CSE584: Software Engineering

CSE503: Software Engineering
Lecture 21 (February 26, 1999)

David Notkin

Lackwit (and LCLint intro, if time)

Examples of approaches that check partial specifications and that exploit type information

Lackwit (O’Callahan & Jackson)

Code-oriented tool that exploits type inference
Answers queries about C programs

e.g., "locate all potential assignments to this field"

Accounts for aliasing, calls through function pointers, type casts
Efficient

e.g., answers queries about a Linux kernel (157KLOC) in under 10 minutes on a PC

Placement

Lexical tools are very general, but are often imprecise because they have no knowledge of the underlying programming language
Syntactic tools have some knowledge of the language, are harder to implement, but can give more precise answers
Semantic tools have deeper knowledge of the language, but generally don’t scale, don’t work on real languages and are hard to implement
The goal of Lackwit, thus, is to use some semantic basis, in a scalable way, on a real language (C)

It is a static tool

Can work on incomplete programs
Make assumptions about missing code, or supply stubs

Sample queries

Which integer variables contain file handles?

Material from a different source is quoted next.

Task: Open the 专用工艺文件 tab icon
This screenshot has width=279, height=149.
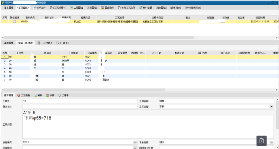Action: coord(127,8)
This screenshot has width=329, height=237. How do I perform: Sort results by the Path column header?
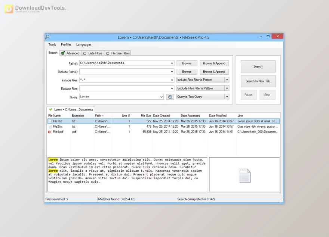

Can pointer foo in function bar be passed to free()? If so, what paths in the call graph are involved?

Field f of variable v has an incorrect value; where in the source might it have changed?

Which functions modify the cur_veh field of map_manager_global?

Lackwit analysis

Approximate (may return false positives)
Conservative (will not return false negatives) under some conditions

C’s type system has holes
Lackwit makes assumptions similar to those made by programmers (e.g., "no out-of-bounds memory accesses")
Lackwit is unsound only for programs that don’t satisfy these assumptions

Query commonalities

There are a huge number of names for storage locations

local and global variables; procedure parameters; for records, etc., the sub-components

Values flow from location to location, which can be associated with many different names

Archetypal query: Which other names identify locations to which a value could flow to or from a location with this given name?
Answers can be given textually or graphically

An example query

Query about the cur_veh field of map_manager_global
Shaded ovals are functions extracting fields from the global
Unshaded ovals pass pointers to the structure but don’t manipulate it
Edges between ovals are calls
Rectangles are globals
Edges to rectangles are variable accesses
Claim

This graph shows which functions would have to be checked when changing the invariants of the current vehicle object
Requires semantics, since many of the relationships are induced by aliasing over pointers

Underlying technique

Use type inference, allowing type information to be exploited to reduce information about values flowing to locations (and thus names)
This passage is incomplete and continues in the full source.